> **Source text**:
-------------------------
# Feedforward Networks for Handwritten Digit Recognition

In this assignment you will learn how to use feedforward neural networks to solve a classical task in machine learning: handwritten digit recognition using images from the [MNIST dataset](http://yann.lecun.com/exdb/mnist/). More concretely, you will have to solve the following tasks:

1. implement a deep feedforward network that reads a batch of images and predicts the corresponding digits
2. train this network using stochastic gradient descent

In order to run the code for this assignment, you need a working installation of [NumPy](http://www.numpy.org). Check whether everything works by running the following code cell:

In [1]:
import numpy as np

## Data

The MNIST dataset is split into a training set with 60,000 instances and a test set with 10,000 instances. Each instance consists of a greyscale image of a handwritten digit and an integer representing the digit in the image, as labelled by human experts. The digits are scaled and centred on a 28-by-28 pixel canvas. Here are some examples of how the images can look like:

![The first handwritten digits in the MNIST training data](mnist.png)

The following code will read the training data and the test data:

In [1]:
import mnist_network

training_x, training_y = mnist_network.read_training_data()
print('Shapes of the training data matrices: {} {}'.format(training_x.shape, training_y.shape))

test_x, test_y = mnist_network.read_test_data()
print('Shapes of the test data matrices: {} {}'.format(test_x.shape, test_y.shape))

Shapes of the training data matrices: (60000, 784) (60000, 10)
Shapes of the test data matrices: (10000, 784) (10000, 10)


From a Python perspective, each of the two data sets is a pair `(x, y)` of matrices: Each row of `x` is a 784-component vector containing the greyscale values of the pixels in an image as floats between 0 and 1. Each row of `y` is a 10-component one-hot vector representing the digit corresponding to the image. As an example, here is the vector for the first digit in the test data, the digit 7:

In [2]:
test_y[1,:]

array([0., 0., 1., 0., 0., 0., 0., 0., 0., 0.])

## Task 1: Implement the network

Your first task is to implement a deep feedforward network that reads a batch of image vectors and predicts the corresponding digits. Your network should conform to the following specification:

* one input layer, one output layer, flexible number of hidden layers
* activation function for hidden layers: rectified linear unit (ReLU)
-------------------------
> **Extracted information**:
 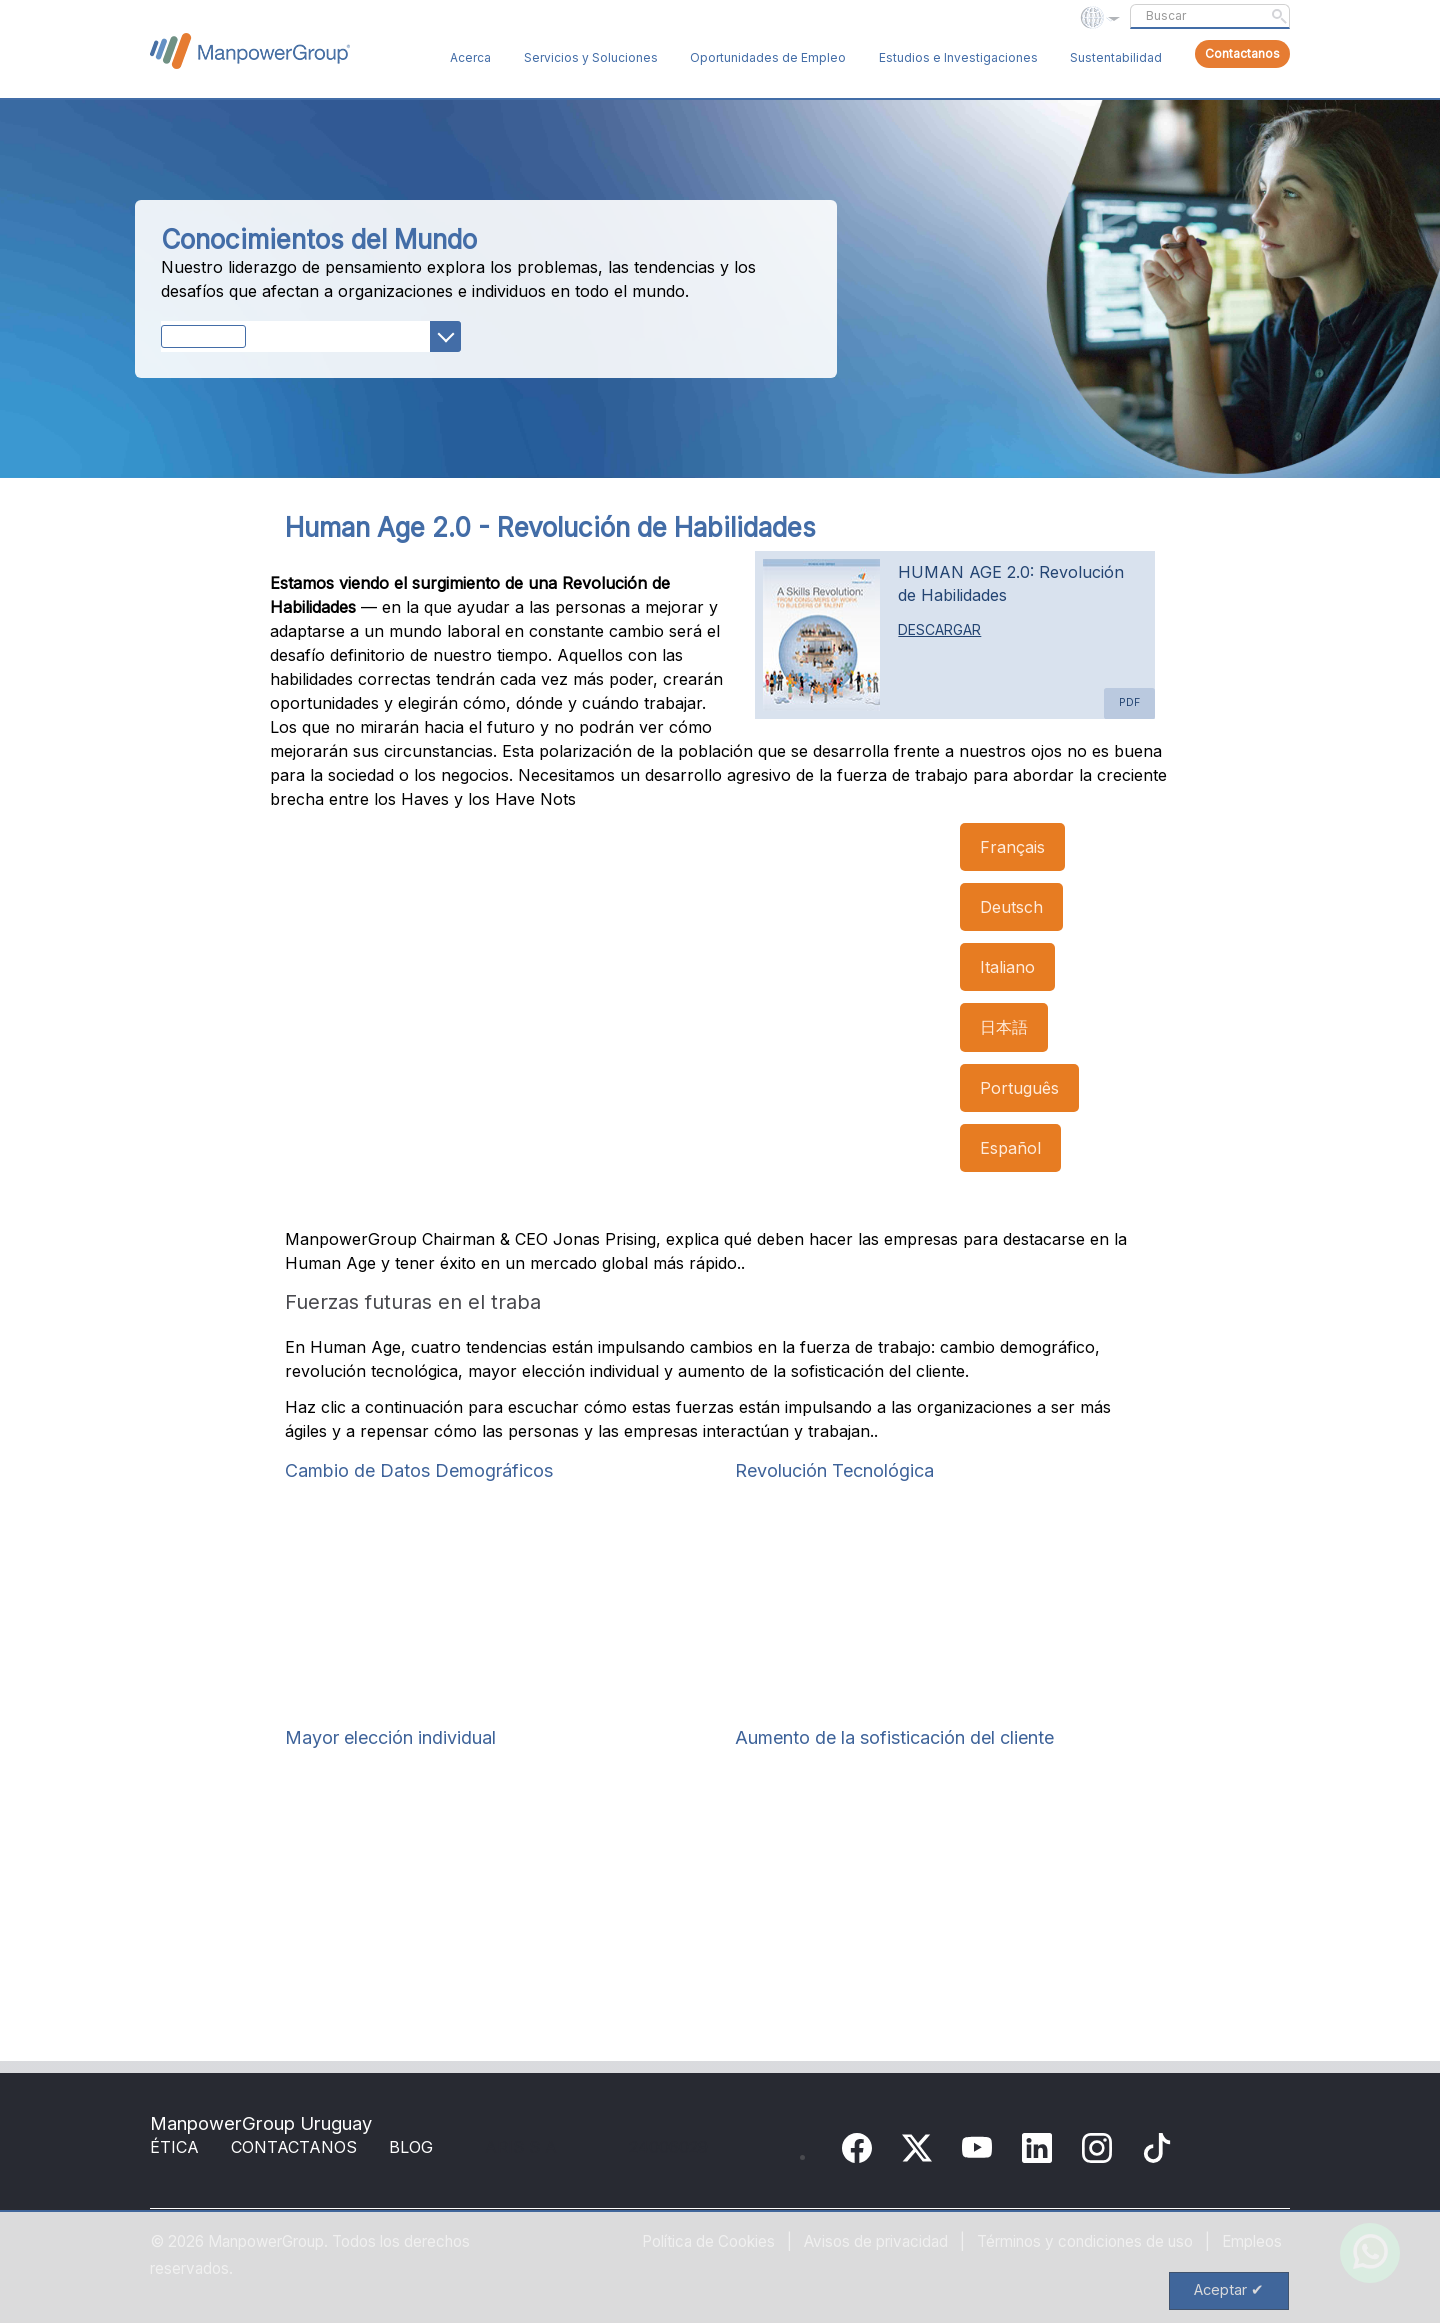 I want to click on Servicios y Soluciones, so click(x=591, y=57).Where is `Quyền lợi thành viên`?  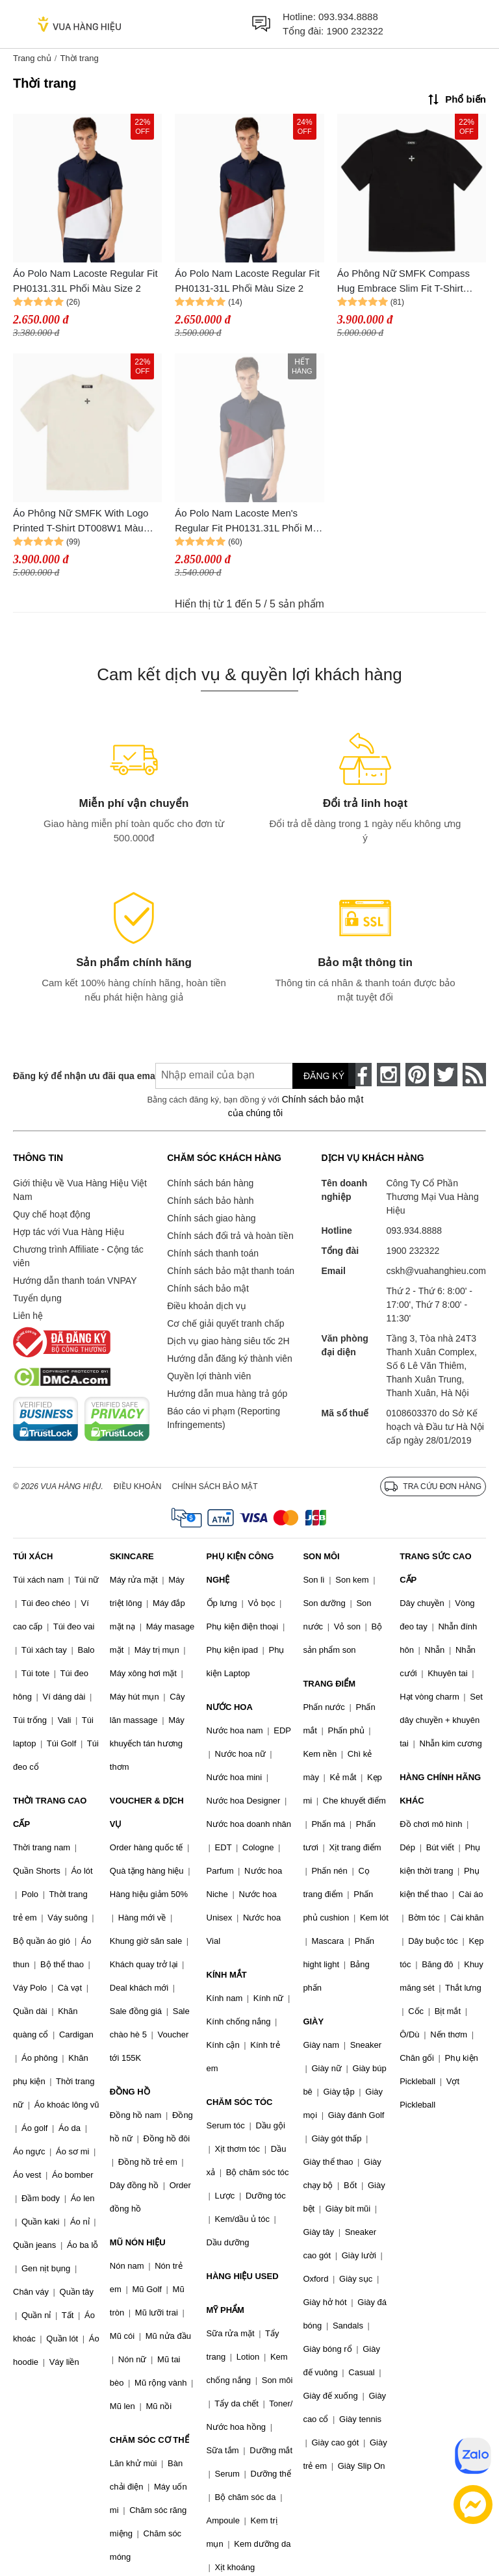
Quyền lợi thành viên is located at coordinates (209, 1376). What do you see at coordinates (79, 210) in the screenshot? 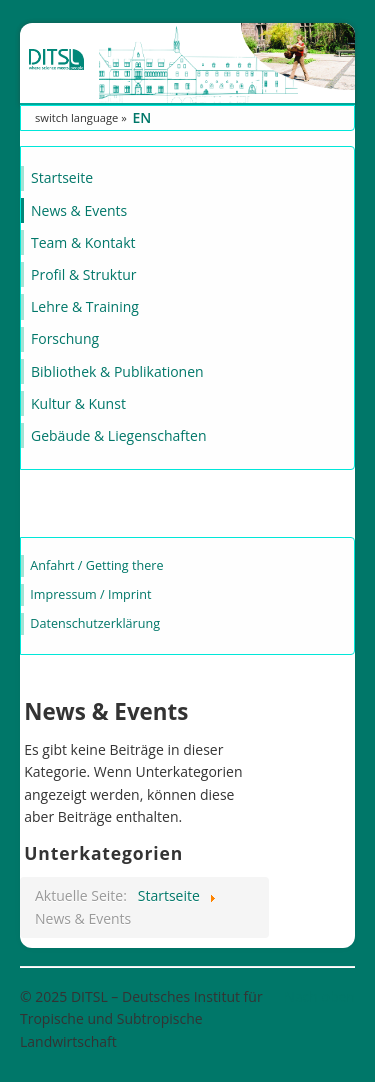
I see `News & Events` at bounding box center [79, 210].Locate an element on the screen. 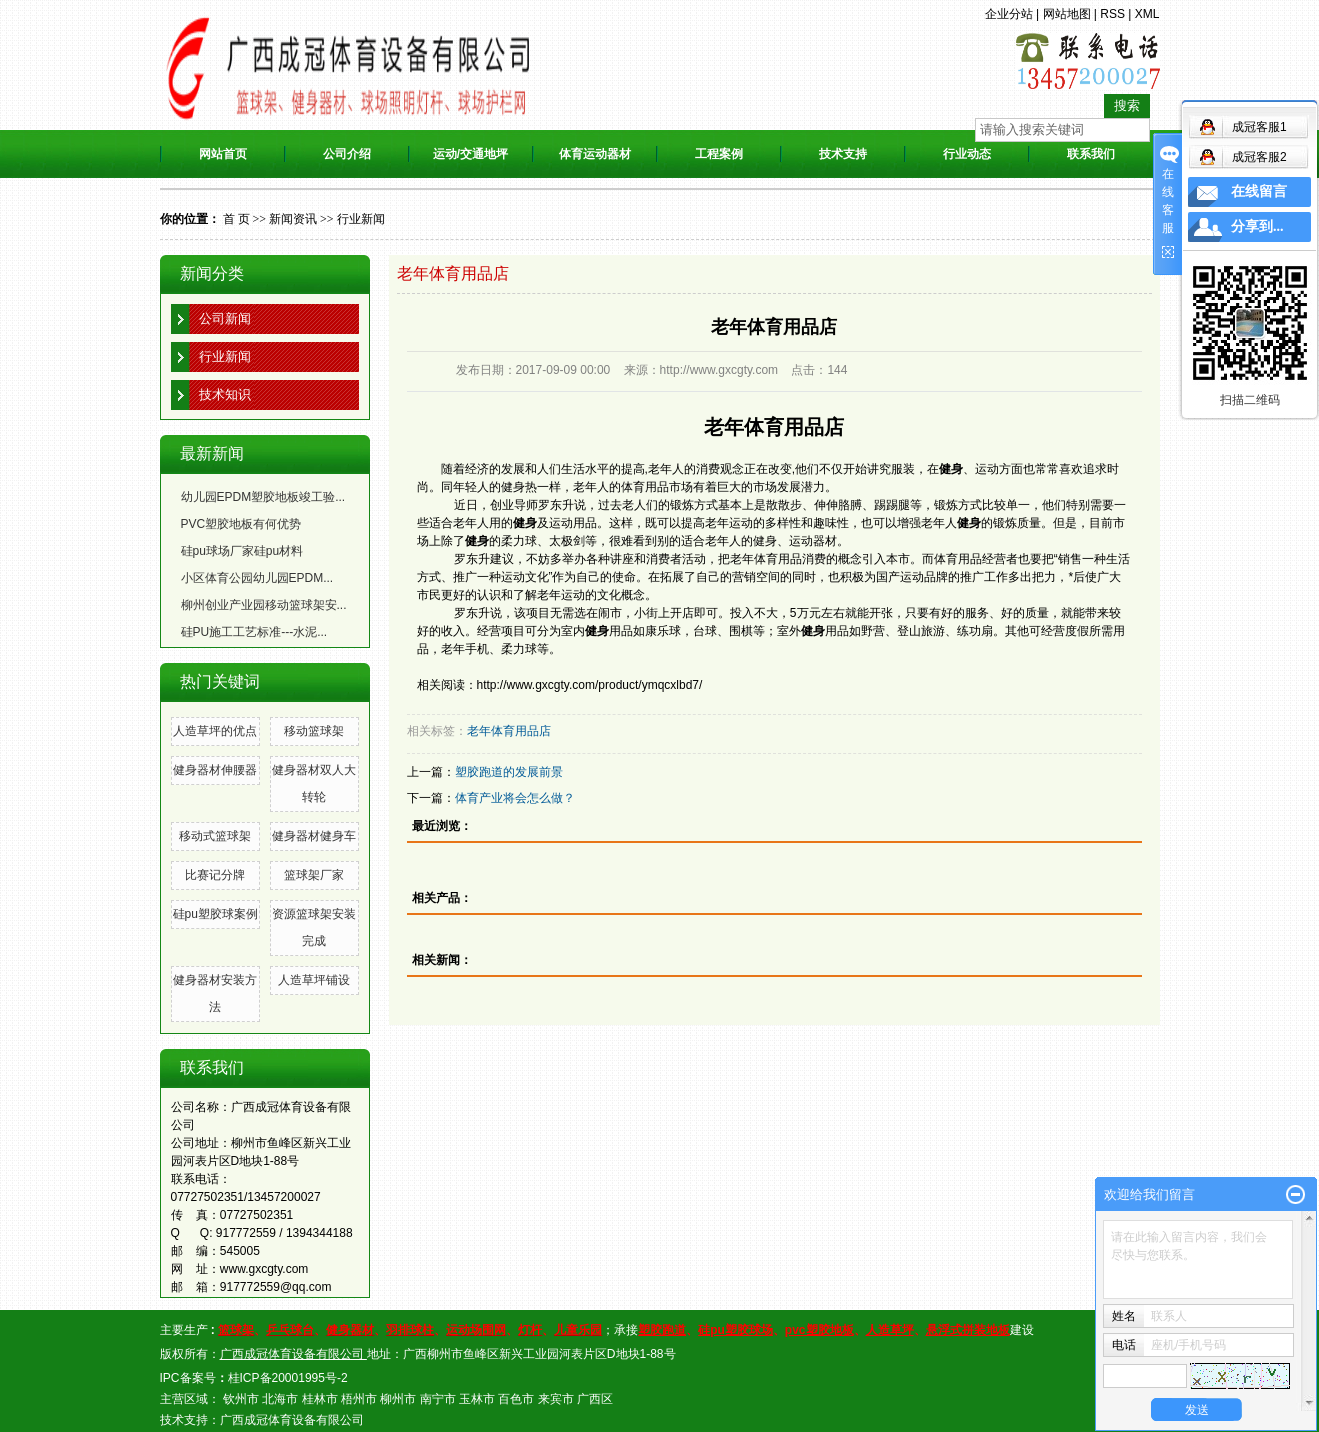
-------------------------
> **To-do list**:
• A. In the handwritten digit recognition assignment, how many instances does the MNIST training set contain?
• B. Extend the handwritten digit recognition assignment beyond its final bullet point.

> **Per-task outputs**:
• A. 60,000 instances.

• B.
* activation function for output layer: softmax
* error function for gradient computation: categorical cross-entropy

To get you started on this task, we provide skeleton code and a number of useful helper functions.

### Helper functions

The following cell contains NumPy-based implementations of the ReLU activation function and its derivative (which you should use for the hidden layers of your network), as well as the softmax activation function (for the output layer).

In each case, the argument `x` is a batch of input values, such as `training_x`. The implementation of the softmax function uses a standard trick to improve numerical stability; see [this link](http://stackoverflow.com/questions/34968722/softmax-function-python) for more information.

### Skeleton code

To get you started, we provide the following skeleton code:

In [4]:
class Network():
    def __init__(self, sizes):
        self.layer_dims = sizes
#       self.ws = [np.zeros((m, n)) for m, n in zip(self.sizes[1:],self.sizes[:-1])]
#       self.bs = [np.zeros((n, 1)) for n in self.sizes[1:]]
        self.L = len(self.layer_dims)
        self.parameters = {}
        for l in range(1, self.L):
            self.parameters['W' + str(l)] = 0.001*np.random.randn(self.layer_dims[l],self.layer_dims[l-1])
            self.parameters['b' + str(l)] = 0.001*np.random.randn(self.layer_dims[l],1)    
        
    def relu(self,x):
        cache = (x)
        return x * (x > 0), cache
    
    def softmax(self,x):
        e_x = np.exp(x - np.max(x, axis=0, keepdims=True))
        cache = (x)
        return e_x / e_x.sum(axis=0, keepdims=True), cache
    
    def relu_prime(self,x):
        return 1 * (x > 0)
    
    
    def linear_forward(self,A, W, b):
        Z = np.dot(W,A) + b    
        cache = (A, W, b)
        return Z, cache
    
    def forward(self,x):
        caches = []
        A = x.T
        LL =  len(self.parameters)//2
        for l in range(1, LL):
            A_prev = A
            Z, linear_cache = self.linear_forward(A_prev, self.parameters['W' + str(l)], self.parameters['b' + str(l)])
            A, activation_cache = self.relu(Z)
            cache  = (linear_cache,activation_cache)
            caches.append(cache)
            
        ZL, linear_cache = self.linear_forward(A, self.parameters['W' + str(LL)], self.parameters['b' + str(LL)])
        AL, activation_cache = self.softmax(ZL) 
        cache  = (linear_cache,activation_cache)
        caches.append(cache)
        return AL, caches

    
    def predict(self, x):
        yy,caches = self.forward(x)
        yhat = np.argmax(yy, axis=0)
        return yhat
    

    def linear_backward(self,dZ, cache):
        A_prev, W, b = cache
        m = A_prev.shape[1]
        dW = 1/m*(np.dot(dZ,A_prev.T))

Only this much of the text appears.